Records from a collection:
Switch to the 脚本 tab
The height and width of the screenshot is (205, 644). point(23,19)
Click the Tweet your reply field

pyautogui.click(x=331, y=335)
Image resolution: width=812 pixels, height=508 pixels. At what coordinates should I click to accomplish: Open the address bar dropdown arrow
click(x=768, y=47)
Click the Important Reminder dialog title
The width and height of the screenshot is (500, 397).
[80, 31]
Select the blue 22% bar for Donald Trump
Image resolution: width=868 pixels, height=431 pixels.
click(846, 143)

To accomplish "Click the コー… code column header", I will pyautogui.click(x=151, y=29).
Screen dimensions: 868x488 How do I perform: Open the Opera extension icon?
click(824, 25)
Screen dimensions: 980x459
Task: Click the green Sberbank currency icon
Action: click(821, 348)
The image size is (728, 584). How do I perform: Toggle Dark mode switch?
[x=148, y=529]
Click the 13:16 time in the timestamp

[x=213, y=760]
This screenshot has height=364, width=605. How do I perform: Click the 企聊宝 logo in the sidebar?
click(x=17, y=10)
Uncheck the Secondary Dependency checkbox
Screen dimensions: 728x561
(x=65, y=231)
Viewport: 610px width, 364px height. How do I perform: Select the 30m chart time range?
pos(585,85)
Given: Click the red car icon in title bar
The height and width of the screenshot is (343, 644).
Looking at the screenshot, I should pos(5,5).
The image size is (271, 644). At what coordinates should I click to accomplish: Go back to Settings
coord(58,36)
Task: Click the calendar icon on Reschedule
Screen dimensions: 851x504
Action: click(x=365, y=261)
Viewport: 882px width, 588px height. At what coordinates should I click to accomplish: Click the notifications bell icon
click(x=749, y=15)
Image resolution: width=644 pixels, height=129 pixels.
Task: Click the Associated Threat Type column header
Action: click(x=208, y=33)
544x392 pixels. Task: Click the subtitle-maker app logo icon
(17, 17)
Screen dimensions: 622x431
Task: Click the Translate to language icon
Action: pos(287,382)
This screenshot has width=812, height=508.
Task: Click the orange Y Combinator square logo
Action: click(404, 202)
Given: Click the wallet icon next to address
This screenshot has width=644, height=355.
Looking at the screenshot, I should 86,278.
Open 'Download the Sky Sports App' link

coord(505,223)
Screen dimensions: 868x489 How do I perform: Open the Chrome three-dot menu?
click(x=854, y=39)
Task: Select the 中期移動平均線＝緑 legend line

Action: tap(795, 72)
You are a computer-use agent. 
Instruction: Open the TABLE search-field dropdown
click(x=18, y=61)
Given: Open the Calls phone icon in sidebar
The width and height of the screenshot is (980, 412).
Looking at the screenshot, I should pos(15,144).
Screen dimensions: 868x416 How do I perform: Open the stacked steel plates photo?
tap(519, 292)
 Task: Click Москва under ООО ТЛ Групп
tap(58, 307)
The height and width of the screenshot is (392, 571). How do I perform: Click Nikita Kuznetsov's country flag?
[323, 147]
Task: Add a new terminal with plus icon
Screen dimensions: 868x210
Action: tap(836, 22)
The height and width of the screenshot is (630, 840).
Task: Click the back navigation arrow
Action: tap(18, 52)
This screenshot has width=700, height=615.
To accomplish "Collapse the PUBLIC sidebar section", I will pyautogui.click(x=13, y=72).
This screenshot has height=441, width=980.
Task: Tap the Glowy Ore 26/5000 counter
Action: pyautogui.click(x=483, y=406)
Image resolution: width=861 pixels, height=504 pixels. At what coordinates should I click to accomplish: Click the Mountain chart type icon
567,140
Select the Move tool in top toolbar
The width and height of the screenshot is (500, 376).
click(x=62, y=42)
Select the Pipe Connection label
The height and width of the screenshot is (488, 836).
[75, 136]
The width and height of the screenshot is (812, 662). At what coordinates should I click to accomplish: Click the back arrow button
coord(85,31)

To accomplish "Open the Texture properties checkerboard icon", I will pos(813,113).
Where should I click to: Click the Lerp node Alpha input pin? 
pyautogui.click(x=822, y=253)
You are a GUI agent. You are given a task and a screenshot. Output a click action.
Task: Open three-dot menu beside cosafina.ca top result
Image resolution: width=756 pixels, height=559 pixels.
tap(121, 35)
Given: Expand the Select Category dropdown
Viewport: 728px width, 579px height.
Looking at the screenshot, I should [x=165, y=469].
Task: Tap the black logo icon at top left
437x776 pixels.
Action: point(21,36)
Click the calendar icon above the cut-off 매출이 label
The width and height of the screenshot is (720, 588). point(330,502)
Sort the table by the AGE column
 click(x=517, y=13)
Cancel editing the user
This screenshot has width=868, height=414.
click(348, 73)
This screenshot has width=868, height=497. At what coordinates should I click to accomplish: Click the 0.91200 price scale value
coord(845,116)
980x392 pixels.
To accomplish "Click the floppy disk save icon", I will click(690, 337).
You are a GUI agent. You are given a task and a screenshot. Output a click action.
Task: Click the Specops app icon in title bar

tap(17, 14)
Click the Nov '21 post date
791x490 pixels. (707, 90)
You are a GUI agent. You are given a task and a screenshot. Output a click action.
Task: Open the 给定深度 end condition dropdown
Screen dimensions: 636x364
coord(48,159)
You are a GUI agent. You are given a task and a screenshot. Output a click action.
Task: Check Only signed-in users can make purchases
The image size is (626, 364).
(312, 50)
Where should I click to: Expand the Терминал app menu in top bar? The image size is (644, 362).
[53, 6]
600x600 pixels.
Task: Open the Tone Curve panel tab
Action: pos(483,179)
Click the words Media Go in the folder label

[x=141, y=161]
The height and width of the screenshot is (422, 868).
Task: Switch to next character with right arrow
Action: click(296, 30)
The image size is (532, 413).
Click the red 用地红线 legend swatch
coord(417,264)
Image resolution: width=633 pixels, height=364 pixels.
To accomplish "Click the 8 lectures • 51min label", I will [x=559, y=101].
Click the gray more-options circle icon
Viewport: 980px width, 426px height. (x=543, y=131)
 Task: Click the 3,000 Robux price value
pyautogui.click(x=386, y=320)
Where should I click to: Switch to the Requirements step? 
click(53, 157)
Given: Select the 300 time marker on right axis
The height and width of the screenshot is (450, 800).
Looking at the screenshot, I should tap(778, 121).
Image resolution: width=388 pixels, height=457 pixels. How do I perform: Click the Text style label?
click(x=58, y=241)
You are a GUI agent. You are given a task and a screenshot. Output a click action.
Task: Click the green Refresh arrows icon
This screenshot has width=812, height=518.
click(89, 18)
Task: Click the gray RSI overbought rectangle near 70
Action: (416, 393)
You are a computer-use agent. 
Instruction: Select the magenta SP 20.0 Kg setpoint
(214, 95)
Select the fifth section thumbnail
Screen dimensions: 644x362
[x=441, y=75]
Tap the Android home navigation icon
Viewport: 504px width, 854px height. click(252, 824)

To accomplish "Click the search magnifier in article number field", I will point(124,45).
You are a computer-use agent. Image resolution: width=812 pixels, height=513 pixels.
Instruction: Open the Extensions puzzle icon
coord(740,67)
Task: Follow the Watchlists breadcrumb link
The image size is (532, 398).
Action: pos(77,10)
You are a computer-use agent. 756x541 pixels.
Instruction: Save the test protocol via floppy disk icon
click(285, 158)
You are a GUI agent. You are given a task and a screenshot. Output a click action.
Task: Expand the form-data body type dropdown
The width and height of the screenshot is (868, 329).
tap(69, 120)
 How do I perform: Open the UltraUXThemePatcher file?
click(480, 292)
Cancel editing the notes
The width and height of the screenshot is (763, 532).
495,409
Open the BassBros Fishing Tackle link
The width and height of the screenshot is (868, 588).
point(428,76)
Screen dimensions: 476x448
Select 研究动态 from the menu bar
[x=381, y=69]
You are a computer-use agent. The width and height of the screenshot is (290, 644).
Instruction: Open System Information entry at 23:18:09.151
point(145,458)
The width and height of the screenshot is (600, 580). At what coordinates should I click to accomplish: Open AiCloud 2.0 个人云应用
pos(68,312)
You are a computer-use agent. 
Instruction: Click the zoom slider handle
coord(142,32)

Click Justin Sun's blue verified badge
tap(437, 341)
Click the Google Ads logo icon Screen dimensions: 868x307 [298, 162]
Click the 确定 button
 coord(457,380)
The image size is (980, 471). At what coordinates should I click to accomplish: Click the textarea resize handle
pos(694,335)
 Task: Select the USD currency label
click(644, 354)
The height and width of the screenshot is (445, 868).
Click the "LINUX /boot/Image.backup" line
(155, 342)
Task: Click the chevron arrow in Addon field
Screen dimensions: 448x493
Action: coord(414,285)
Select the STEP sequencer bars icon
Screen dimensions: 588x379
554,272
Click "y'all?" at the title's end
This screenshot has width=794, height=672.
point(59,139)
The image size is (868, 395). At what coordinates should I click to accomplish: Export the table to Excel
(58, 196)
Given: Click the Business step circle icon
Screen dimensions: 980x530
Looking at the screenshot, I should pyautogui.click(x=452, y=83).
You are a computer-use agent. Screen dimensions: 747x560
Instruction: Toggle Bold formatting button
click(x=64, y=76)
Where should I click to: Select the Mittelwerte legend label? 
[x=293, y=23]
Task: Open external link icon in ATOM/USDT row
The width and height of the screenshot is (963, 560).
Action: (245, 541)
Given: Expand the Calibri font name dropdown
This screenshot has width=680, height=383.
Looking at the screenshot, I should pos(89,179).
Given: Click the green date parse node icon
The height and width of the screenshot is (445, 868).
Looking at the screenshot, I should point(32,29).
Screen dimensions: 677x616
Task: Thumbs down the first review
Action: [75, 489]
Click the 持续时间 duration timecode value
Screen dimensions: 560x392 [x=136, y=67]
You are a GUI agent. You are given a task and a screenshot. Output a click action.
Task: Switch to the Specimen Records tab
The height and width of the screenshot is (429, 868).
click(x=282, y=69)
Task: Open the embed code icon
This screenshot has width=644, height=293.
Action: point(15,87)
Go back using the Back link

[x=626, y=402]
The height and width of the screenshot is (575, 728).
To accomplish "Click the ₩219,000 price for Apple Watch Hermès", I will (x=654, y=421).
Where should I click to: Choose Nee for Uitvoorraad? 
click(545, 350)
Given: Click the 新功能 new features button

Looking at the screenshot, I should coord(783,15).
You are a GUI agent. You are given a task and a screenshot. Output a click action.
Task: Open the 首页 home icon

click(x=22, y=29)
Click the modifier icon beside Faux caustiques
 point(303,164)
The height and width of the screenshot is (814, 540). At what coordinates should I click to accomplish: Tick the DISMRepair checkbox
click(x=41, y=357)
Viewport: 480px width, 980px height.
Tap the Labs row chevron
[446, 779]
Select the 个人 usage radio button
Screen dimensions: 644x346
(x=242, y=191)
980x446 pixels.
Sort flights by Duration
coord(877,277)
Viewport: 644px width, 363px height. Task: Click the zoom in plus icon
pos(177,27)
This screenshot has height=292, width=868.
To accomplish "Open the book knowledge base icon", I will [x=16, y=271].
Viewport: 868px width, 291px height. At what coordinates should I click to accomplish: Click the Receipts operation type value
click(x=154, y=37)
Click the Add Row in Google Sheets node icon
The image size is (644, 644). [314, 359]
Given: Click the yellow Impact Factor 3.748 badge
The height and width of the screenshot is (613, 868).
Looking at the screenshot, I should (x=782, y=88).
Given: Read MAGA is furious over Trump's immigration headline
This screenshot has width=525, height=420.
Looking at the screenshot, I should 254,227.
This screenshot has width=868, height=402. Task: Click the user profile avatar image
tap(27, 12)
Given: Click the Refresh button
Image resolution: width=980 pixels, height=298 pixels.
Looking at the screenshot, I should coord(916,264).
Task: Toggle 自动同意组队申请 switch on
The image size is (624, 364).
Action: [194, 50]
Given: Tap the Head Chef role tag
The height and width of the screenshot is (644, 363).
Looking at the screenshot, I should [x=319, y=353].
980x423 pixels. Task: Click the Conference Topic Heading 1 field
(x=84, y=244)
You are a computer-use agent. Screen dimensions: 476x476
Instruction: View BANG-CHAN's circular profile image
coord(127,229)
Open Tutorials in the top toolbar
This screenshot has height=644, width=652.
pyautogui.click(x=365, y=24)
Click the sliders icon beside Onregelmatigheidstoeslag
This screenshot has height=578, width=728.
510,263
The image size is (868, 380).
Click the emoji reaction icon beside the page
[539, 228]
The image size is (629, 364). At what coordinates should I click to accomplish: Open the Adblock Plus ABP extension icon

- **EXERCISE DETAILS**:
Show all lines in the entries above where the string "Refresh" appears.

- **EXPECTED ANSWER**:
Task: Click the green Refresh arrows icon
Given: Click the Refresh button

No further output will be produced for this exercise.